A interação no formato “todos com todos” no espaço cibernético propicia a inteligência coletiva e a partilha e reinterpretação de significações no mundo virtual. Contudo, ela também é responsável pela geração de conflitos, pois a tecnociência, as finanças e os meios de comunicação, ao serem virtualizados, tendem a estruturar as relações sociais até com mais violência (LÉVY, 1996). Em se tratando do objeto de estudo deste trabalho, as pessoas se juntam em torno de um assunto, mas com o intuito de violentarem a outrem (moral, psicológica e até fisicamente).

O próprio autor alerta para que não se crie ilusões de que o espaço cibernético é um ambiente livre de conflitos, pois “nem a informática pessoal, nem o ciberespaço, por mais generalizada que seja a totalidade dos seres humanos, resolvem com sua mera existência os principais problemas de vida em sociedade” (Lévy, 1999, p. 6).

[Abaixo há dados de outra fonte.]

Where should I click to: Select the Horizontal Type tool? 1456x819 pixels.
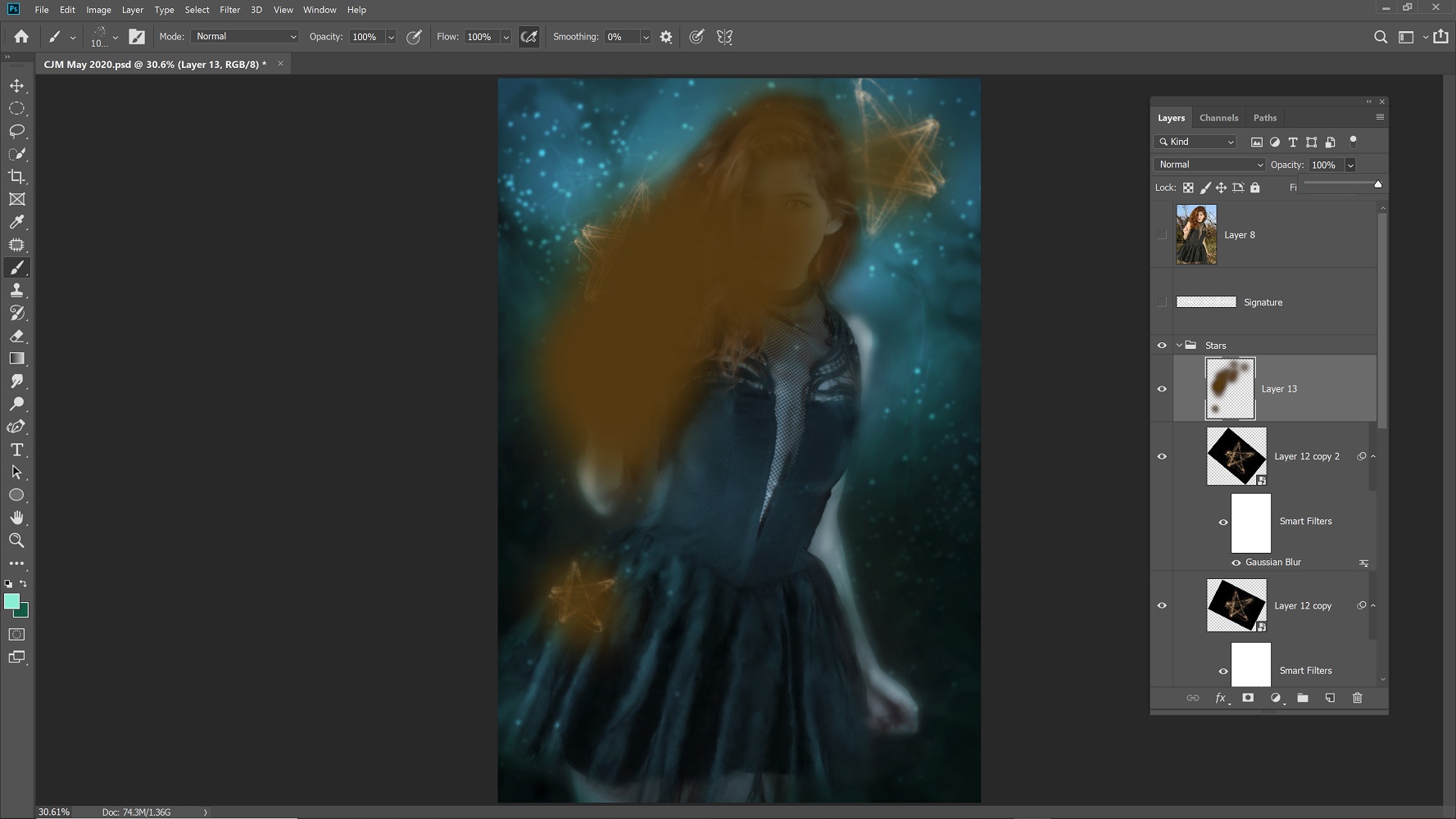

O autor ainda completa: “os rituais, as religiões, as morais, as leis, as normas econômicas ou políticas são dispositivos para virtualizarmos relacionamentos fundados sobre as relações de forças, as pulsões, os instintos ou os desejos imediatos” (Lévy, 1996, p. 77).

Segundo Lévy (2000) é preciso compreender essas mutações contemporâneas para poder atuar nelas. Sobre as mudanças na sociedade devido à presença das TICs podemos citar: a implementação de governos eletrônicos (e-gov), cidades digitais, programas de ensino a distância (EaD), informações desterritorializadas (hipertexto), digitalização dos acervos das bibliotecas, operações bancárias, compras on-line, artes digitais, etc. Essas mudanças sociais e culturais afetaram intensamente as concepções que circulam em torno das relações sociais da vida no tempo e no espaço e inclusive da própria noção de humano, provocando uma “mutação antropológica”20 (LÉVY, 2000).

Em relação às mudanças ocorridas na economia, veremos no tópico seguinte que Garcia dos Santos (2003) cita a migração do mercado financeiro para o virtual e que nesse ambiente o capital passou a ser a informação e a antecipação. Exemplificaremos essas proposições, no capítulo 3, com as estratégias de obtenção de lucro das redes sociais.